Kiddy-Yoga, Klettern, Trommelworkshop, hier ein Kurs, dort ein Event. Die freie Zeit unserer Kinder ist ziemlich verplant. Wer ständig beschäftigt wird, verlernt aber das Nichtstun. Denn erst aus Langeweile heraus entwickeln Kinder ihre Erfindungsgabe und werden selber zu kreativen Gestaltern.

So ein warmer Sommervormittag konnte unendlich lang sein. Auf der Holzbank unter den alten Kastanienbänken sitzend. Zusammen mit der Oma, die dabei weder gestrickt hat noch gelesen. Vielleicht hat sie insgeheim die vorbeiziehenden Spaziergänger gezählt. Vielleicht aber auch nicht. Sie behauptete jedenfalls, sie schaue dem Gras beim Wachsen zu. Also haben wir Kinder es ihr gleichgetan.
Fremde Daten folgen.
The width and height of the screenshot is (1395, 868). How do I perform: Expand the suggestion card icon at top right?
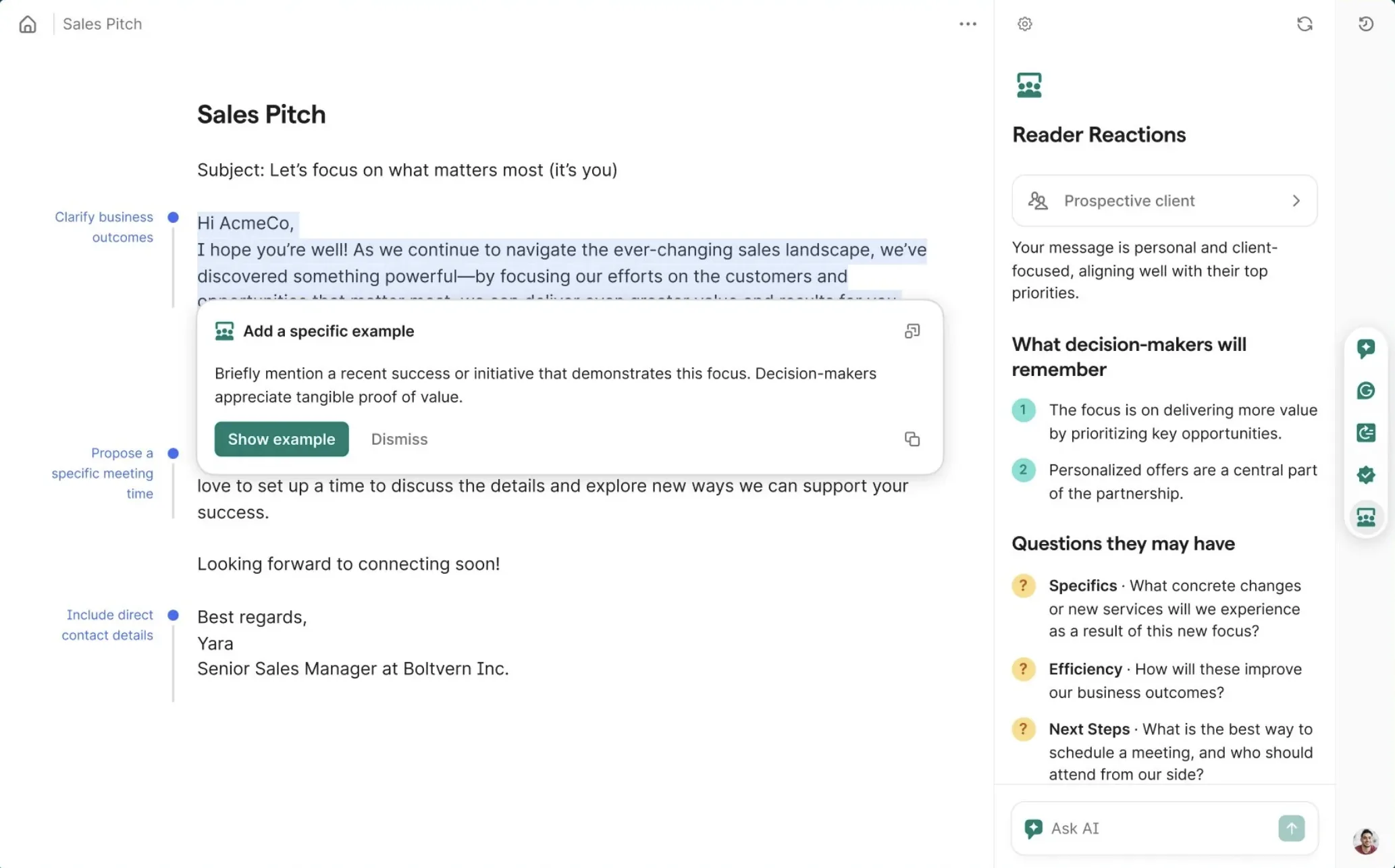(912, 331)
Wir beobachtete die noch vom Morgentau umhüllten Grashalme und übten mit unseren Sommersprossengesichtern das einfach nur so in die Luft Schauen.

Die Sache mit dem Graswachsen entstammt einem afrikanischen Sprichwort. Da heißt es tatsächlich: Man schaut dem Gras beim Wachsen zu. Wer am Halm zieht, damit es schneller wächst, der zieht ihn mitsamt seiner Wurzel aus der Erde. Der Grashalm welkt und verdorrt. Übertragen auf unsere Erziehung könnte das bedeuten: Geben wir Kindern überhaupt Raum und Zeit, um in ihrem Tempo zu wachsen und sich frei zu entfalten?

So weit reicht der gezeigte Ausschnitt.